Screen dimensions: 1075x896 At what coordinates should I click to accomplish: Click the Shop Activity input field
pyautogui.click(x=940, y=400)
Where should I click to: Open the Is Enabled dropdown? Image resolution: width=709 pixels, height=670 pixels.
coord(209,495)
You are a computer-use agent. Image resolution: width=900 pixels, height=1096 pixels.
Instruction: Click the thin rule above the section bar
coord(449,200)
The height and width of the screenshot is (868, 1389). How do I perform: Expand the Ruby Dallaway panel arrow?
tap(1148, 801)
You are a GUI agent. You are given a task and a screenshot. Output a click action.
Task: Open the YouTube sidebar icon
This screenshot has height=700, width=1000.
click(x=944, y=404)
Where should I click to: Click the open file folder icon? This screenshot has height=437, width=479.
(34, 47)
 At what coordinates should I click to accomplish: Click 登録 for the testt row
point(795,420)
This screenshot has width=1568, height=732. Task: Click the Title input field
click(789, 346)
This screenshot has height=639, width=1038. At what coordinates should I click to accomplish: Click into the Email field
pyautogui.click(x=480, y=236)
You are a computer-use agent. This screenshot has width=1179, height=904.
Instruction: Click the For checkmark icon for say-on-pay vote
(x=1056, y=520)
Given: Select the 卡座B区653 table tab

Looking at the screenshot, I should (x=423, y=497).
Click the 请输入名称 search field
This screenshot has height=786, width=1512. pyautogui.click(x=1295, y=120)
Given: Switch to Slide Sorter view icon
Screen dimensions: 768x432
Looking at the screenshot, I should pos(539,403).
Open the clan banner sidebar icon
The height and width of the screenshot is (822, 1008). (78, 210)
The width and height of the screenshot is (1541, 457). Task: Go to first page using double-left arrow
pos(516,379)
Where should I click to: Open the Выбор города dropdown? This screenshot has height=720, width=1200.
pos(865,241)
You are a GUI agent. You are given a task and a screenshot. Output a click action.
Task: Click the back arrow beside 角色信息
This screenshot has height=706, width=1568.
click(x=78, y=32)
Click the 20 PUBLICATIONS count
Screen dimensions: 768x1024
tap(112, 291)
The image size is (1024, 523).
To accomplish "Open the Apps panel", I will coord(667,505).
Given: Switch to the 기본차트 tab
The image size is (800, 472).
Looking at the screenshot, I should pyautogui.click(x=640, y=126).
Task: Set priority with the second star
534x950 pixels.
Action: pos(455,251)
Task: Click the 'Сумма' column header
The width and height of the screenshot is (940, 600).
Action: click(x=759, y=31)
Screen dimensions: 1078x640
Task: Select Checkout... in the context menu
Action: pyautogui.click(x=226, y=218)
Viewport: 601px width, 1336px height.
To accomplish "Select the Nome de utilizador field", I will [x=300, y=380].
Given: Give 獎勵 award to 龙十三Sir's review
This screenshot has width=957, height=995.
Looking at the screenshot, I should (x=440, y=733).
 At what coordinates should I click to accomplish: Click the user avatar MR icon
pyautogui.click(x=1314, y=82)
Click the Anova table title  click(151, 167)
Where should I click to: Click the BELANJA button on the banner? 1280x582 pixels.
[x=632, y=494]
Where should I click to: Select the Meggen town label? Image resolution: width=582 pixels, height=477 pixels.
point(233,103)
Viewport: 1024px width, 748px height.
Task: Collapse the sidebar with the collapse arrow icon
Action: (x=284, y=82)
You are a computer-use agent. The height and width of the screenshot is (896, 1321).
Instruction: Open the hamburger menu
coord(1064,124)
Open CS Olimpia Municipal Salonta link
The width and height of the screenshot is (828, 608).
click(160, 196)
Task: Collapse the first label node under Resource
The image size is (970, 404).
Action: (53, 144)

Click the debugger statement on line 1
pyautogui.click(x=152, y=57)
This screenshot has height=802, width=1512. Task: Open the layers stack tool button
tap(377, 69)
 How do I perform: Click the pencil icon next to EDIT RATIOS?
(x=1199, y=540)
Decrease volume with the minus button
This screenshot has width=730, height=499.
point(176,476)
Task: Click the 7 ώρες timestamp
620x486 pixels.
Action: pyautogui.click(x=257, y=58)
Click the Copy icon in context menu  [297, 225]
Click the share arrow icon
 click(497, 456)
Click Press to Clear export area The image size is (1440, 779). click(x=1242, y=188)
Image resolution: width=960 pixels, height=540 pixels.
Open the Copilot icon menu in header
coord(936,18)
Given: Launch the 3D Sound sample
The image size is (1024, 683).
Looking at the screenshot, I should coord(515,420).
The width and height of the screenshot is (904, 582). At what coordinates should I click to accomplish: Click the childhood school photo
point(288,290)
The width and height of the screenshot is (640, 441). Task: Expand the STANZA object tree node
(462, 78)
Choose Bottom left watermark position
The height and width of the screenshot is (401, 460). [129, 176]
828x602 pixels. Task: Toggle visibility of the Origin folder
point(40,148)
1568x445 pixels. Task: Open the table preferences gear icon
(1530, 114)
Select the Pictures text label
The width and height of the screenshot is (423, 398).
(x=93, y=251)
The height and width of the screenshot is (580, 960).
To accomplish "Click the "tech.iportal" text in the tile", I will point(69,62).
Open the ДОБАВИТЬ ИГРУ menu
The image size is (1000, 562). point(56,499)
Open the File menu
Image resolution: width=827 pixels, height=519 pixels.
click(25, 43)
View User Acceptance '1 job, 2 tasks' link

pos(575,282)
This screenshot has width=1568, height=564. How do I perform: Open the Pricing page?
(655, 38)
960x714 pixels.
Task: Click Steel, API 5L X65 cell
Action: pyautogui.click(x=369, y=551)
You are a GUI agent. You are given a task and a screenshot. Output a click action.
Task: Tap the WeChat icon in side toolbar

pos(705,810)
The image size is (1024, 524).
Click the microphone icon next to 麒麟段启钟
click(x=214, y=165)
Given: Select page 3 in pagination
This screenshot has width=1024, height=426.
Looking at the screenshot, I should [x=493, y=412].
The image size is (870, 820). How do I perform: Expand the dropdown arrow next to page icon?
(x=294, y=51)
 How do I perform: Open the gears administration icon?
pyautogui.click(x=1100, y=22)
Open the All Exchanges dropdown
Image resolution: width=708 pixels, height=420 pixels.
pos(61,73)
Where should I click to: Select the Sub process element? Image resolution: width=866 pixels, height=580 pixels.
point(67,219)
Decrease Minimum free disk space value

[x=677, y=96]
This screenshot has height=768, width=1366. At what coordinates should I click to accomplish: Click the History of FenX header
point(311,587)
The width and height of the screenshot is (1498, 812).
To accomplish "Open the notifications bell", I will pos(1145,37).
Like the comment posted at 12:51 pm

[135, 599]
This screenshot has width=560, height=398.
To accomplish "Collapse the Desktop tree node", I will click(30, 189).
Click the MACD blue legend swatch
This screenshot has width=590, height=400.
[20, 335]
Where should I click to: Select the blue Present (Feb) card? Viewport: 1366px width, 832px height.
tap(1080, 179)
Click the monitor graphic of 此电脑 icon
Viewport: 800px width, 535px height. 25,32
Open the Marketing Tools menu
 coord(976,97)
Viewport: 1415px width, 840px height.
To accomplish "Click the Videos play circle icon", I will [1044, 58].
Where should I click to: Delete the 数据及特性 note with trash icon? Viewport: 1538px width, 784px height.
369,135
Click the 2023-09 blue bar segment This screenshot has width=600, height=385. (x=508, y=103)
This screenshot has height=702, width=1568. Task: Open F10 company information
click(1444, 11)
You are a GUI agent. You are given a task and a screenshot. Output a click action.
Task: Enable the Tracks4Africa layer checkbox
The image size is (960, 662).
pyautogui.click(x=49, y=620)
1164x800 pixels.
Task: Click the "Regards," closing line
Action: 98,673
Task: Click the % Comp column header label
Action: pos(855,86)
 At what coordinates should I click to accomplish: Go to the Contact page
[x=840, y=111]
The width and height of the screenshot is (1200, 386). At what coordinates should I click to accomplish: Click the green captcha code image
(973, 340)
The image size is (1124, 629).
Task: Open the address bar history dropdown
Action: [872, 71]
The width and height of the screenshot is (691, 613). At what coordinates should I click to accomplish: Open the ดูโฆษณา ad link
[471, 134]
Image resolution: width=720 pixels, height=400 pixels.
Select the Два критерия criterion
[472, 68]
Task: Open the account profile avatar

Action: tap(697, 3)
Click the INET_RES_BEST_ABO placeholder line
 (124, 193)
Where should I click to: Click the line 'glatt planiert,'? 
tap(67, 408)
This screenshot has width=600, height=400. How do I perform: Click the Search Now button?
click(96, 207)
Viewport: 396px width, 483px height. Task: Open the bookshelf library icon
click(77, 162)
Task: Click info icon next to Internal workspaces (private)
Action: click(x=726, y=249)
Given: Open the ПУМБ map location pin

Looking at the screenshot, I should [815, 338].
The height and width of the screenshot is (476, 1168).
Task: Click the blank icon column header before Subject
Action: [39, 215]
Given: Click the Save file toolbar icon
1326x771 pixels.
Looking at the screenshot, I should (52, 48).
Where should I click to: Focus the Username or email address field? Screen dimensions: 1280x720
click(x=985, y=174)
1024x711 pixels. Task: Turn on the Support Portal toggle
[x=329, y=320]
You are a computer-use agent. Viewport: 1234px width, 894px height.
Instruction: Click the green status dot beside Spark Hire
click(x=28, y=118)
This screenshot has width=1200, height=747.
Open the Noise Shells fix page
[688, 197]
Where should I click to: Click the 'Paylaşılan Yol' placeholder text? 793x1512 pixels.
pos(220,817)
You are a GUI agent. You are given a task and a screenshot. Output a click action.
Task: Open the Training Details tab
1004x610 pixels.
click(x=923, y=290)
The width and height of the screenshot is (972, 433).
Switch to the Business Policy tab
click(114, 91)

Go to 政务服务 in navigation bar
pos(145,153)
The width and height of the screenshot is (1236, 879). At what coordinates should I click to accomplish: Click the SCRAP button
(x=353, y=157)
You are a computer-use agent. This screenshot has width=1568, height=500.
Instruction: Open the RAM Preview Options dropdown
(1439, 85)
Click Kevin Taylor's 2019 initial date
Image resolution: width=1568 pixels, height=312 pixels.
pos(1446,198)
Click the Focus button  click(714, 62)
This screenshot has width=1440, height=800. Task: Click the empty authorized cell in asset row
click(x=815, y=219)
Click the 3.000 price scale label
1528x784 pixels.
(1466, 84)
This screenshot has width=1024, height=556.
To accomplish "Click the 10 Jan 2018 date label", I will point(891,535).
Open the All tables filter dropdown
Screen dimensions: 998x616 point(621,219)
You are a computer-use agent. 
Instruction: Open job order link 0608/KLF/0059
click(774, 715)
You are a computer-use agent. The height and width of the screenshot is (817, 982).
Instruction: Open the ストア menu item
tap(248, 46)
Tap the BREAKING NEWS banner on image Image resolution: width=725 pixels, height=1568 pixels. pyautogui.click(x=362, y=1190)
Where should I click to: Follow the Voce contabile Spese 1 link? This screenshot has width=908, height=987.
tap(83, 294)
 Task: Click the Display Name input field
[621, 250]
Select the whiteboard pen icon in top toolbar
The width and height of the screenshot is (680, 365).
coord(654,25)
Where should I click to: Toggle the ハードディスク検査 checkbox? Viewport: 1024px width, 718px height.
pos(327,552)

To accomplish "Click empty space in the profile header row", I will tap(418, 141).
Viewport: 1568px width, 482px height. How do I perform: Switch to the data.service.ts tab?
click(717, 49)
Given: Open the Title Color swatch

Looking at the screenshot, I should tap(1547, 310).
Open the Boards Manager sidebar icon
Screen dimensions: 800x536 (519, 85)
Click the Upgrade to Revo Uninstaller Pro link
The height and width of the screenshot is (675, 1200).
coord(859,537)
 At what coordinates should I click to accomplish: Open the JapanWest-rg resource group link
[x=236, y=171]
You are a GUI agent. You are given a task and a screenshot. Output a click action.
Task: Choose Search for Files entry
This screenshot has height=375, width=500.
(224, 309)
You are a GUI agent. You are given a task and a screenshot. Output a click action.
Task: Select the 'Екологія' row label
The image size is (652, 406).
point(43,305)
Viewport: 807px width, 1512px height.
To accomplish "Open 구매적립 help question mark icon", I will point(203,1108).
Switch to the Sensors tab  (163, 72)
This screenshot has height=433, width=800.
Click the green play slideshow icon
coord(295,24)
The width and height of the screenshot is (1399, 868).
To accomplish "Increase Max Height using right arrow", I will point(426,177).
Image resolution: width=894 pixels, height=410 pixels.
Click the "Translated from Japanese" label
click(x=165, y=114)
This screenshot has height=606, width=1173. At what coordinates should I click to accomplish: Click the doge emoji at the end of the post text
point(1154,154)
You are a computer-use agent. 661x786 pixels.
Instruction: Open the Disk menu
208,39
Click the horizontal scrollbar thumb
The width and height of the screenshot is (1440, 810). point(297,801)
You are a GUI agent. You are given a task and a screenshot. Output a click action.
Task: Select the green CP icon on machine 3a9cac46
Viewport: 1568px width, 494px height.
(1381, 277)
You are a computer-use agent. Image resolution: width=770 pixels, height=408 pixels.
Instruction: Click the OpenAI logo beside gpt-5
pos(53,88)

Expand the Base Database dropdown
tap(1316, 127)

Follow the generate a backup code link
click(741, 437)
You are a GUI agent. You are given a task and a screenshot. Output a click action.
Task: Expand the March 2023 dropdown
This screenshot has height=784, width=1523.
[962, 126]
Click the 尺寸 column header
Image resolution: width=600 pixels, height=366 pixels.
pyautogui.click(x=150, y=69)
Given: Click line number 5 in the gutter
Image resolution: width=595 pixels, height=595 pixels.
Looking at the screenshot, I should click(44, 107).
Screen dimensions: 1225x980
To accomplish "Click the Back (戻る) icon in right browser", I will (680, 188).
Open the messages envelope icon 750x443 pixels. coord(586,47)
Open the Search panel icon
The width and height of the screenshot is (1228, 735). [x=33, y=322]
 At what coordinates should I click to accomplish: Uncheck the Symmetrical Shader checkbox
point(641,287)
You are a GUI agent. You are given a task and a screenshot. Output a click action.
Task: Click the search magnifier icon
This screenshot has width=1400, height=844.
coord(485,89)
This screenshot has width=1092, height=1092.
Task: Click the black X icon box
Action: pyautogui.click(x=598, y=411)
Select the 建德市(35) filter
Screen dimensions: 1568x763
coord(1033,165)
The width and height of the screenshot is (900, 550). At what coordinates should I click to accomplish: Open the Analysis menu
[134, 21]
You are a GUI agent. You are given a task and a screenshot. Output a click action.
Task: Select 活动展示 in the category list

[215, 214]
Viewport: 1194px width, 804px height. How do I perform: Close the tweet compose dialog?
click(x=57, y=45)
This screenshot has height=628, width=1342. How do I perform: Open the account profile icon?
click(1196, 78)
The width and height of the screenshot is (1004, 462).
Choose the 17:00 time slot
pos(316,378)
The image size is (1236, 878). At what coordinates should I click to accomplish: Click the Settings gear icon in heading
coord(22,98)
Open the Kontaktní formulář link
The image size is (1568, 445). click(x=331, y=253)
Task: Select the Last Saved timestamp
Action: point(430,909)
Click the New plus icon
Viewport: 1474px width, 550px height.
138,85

§ **Description of the task**
Look through the material above. Copy each line where the word "right" appears.

§ **Answer space**
To accomplish "Increase Max Height using right arrow", I will point(426,177).
To accomplish "Click the Back (戻る) icon in right browser", I will (680, 188).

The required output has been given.